Лысенко неожиданно впился взглядом в лицо Задонского, жадно наблюдая за действием своих слов.
Задонский ответил невозмутимым спокойным взглядом.
– Тоже, поди, подумали, к чему так быстро-то на тот свет? Не дали человечку и подумать над жизнью своей незадачливой. По злобе? И тут не угадали. Просто – куда его девать? К чему место занимать лишние дни? Камер не хватает. Нету у пролетарской власти никакой злобы. Она дело свое делает.
– Вы меня пытаетесь напугать, Трофим Денисович? Я не занимаюсь ничем противозаконным, чего мне страшиться?
– Пытаюсь я вас вразумить. Вы хуже дитяти малого.
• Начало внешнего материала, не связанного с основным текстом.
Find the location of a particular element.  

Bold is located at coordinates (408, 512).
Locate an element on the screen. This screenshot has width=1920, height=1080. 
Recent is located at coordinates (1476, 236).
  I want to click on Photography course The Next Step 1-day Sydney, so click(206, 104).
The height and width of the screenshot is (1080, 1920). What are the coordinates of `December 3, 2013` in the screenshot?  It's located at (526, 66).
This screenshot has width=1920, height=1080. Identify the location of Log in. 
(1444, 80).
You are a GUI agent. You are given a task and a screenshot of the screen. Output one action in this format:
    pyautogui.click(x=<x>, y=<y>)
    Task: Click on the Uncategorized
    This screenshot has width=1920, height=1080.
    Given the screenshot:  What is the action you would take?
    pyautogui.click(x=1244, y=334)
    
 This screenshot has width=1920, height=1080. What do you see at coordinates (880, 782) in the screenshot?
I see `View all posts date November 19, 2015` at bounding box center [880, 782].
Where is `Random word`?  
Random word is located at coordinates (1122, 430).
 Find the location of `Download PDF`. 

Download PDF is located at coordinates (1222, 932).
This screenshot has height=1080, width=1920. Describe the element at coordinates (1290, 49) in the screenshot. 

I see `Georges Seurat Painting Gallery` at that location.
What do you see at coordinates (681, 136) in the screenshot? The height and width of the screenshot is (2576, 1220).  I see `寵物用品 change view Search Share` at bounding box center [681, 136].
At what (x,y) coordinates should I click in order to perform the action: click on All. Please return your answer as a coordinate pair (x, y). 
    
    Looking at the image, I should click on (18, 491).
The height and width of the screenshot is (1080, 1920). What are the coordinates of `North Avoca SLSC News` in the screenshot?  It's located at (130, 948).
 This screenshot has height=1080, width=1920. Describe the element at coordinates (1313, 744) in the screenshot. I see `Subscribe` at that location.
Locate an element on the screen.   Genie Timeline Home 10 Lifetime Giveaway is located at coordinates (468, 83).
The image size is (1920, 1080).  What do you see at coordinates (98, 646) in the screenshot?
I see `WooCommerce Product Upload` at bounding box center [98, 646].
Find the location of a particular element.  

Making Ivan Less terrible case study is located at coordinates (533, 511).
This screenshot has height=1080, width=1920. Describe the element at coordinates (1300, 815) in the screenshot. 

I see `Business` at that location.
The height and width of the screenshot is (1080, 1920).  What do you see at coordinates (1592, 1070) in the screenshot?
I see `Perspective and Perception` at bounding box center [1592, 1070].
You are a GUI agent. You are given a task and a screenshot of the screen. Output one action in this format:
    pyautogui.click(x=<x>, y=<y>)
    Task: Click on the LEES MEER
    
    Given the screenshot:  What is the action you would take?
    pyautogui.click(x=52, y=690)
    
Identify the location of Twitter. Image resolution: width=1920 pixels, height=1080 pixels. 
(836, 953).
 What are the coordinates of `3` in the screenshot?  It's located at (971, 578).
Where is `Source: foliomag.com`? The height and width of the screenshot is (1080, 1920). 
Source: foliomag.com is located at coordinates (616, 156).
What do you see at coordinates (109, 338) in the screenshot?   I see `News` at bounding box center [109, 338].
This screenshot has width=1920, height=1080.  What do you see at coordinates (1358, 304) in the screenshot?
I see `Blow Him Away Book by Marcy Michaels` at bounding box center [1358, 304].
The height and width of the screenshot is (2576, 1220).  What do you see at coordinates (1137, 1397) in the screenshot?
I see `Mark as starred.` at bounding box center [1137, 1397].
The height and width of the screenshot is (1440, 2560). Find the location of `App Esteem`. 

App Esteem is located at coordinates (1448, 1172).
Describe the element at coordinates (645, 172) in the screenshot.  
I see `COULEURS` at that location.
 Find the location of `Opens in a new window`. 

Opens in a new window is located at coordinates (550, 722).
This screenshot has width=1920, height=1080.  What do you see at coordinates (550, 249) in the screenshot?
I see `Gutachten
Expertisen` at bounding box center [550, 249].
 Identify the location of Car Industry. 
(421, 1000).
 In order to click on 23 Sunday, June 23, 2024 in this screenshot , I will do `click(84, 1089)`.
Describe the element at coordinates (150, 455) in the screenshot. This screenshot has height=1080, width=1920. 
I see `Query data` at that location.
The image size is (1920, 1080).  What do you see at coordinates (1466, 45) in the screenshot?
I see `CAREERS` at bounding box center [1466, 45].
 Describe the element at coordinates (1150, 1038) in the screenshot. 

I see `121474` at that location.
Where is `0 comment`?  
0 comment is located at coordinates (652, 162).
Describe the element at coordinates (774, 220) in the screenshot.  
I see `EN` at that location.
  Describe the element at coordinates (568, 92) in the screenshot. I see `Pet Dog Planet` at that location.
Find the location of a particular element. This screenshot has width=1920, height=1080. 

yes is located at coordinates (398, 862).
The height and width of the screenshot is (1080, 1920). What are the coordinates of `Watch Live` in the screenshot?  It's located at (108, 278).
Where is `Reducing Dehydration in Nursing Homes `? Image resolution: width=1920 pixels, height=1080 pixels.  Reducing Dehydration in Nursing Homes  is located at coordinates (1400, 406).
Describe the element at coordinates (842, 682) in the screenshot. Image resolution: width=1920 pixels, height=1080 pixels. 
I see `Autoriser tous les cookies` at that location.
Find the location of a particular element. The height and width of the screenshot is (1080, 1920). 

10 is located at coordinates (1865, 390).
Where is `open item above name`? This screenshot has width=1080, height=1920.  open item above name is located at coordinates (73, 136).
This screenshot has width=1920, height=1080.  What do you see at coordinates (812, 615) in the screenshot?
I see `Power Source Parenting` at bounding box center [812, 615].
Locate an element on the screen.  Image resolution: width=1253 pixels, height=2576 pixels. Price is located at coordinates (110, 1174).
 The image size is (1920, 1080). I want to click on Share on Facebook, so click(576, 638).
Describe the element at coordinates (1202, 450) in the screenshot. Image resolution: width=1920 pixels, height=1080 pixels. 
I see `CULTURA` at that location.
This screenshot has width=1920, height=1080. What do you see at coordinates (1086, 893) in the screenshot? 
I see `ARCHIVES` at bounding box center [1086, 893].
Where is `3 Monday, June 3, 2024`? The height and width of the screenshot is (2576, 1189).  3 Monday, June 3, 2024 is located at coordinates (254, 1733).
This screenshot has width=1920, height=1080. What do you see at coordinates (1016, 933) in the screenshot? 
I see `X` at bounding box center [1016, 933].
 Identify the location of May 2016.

Закон сегодня один – как пролетарской власти нужно, так и будет. Всё остальное – буржуазные сопли, наследие прошлого. Барину по любому пропадать. Что, не ждали, а прозвище-то мне известно. Занятное прозвище для советского ученого. Зачем вам, молодому дураку, пропадать вместе с ним? Он свое пожил, ваш Николай Иванович. С ним в вашем еще возрасте носились как с писаной торбой. Так вы не поживете. Но долго и неплохо – можете. Так что довольно красоваться. Я за вами и штатную единицу уже придерживаю.
– Начинаю опасаться, что уже злоупотребил вашим ценным временем. – Задонский повернулся к академику спиной, устремив взгляд в окно. На улице, впрочем, нечего было особенно разглядывать: все, кроме слабого шара фонарного света, тонуло в ненастной питерской темноте.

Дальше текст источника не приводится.